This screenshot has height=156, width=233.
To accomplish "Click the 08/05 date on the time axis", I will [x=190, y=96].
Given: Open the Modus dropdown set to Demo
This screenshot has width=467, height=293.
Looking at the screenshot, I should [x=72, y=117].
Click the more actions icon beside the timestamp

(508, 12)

────────────────────────────────────────

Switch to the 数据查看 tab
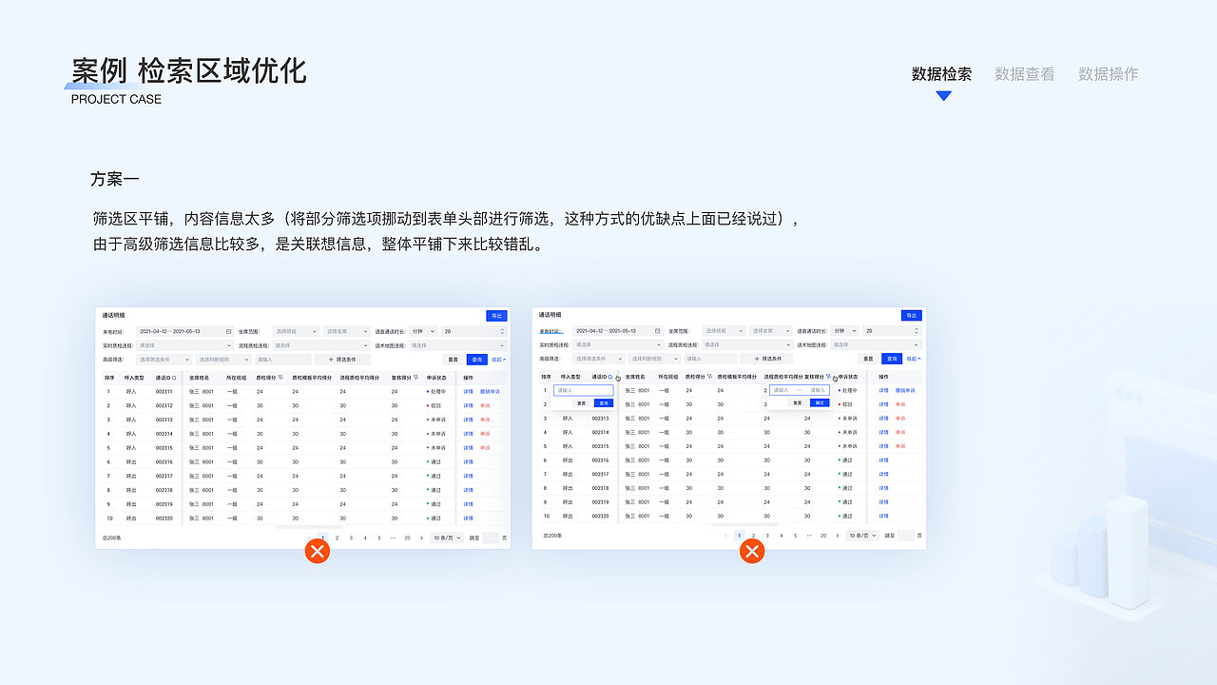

────────────────────────────────────────

(Task objective)
Write out, from the lines above, only those from the line with "This screenshot has height=156, width=233." to the line with "Given: Open the Modus dropdown set to Demo", exactly as given, including the first and the last.

(Answer section)
This screenshot has height=156, width=233.
To accomplish "Click the 08/05 date on the time axis", I will [x=190, y=96].
Given: Open the Modus dropdown set to Demo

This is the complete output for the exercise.